Look below for the line with "Task: Click the 城市 column header" and the line with "Where should I"; repeat exactly those two lines and all lines between them, but no pictures.

● **Records**:
--------------------------------------------------

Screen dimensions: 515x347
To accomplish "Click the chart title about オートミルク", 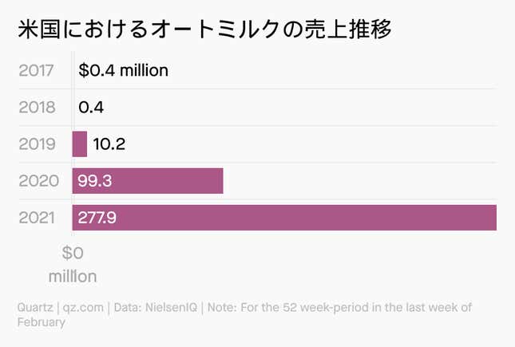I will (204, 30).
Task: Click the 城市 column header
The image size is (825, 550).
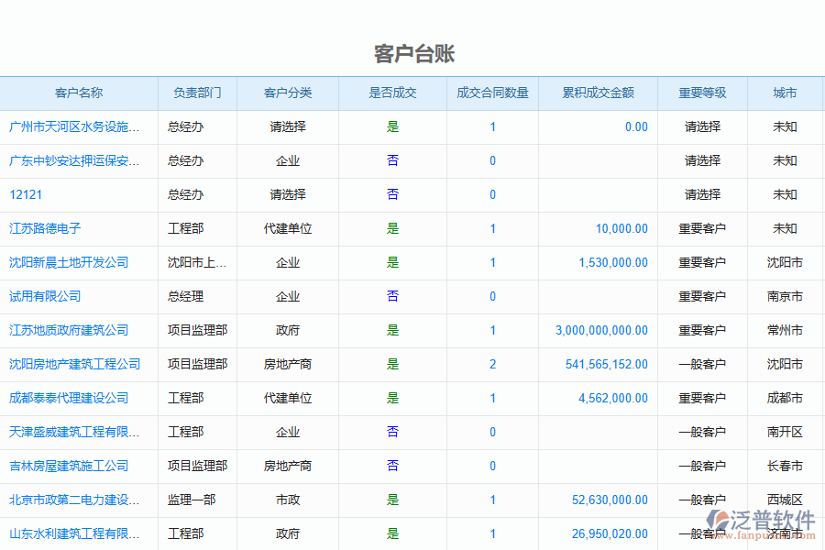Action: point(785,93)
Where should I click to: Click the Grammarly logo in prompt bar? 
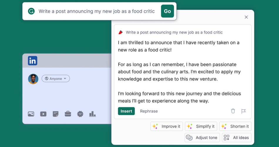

--------------------------------------------------

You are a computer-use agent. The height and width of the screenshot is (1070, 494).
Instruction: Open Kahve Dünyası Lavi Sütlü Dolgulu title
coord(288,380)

--------------------------------------------------

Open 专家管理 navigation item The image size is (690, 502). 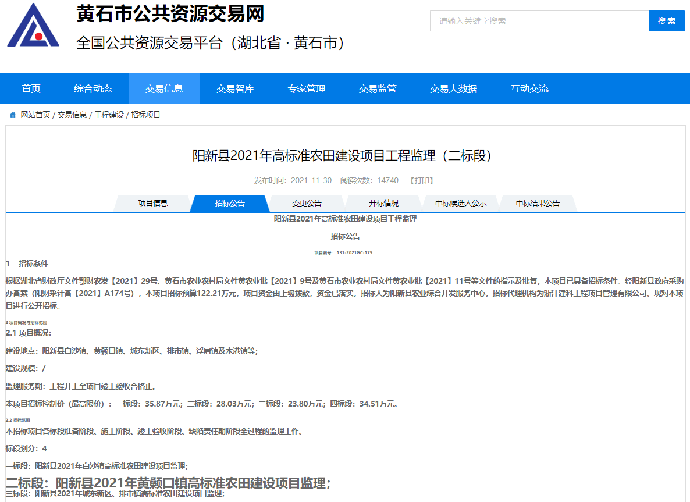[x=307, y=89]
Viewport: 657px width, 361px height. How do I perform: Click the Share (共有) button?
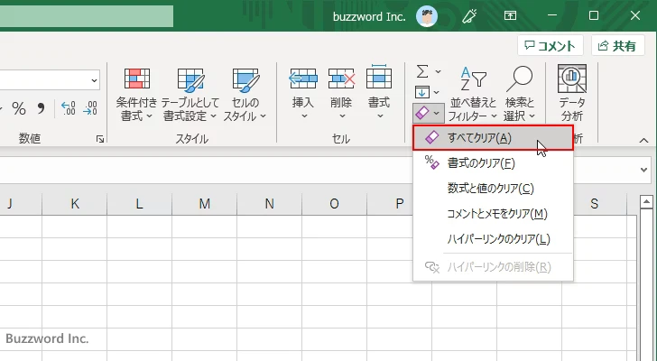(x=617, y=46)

--------------------------------------------------

● **Written response**:
Task: Click the 城市 column header
The image size is (825, 550).
Action: point(785,93)
Where should I click to: Click the Grammarly logo in prompt bar? 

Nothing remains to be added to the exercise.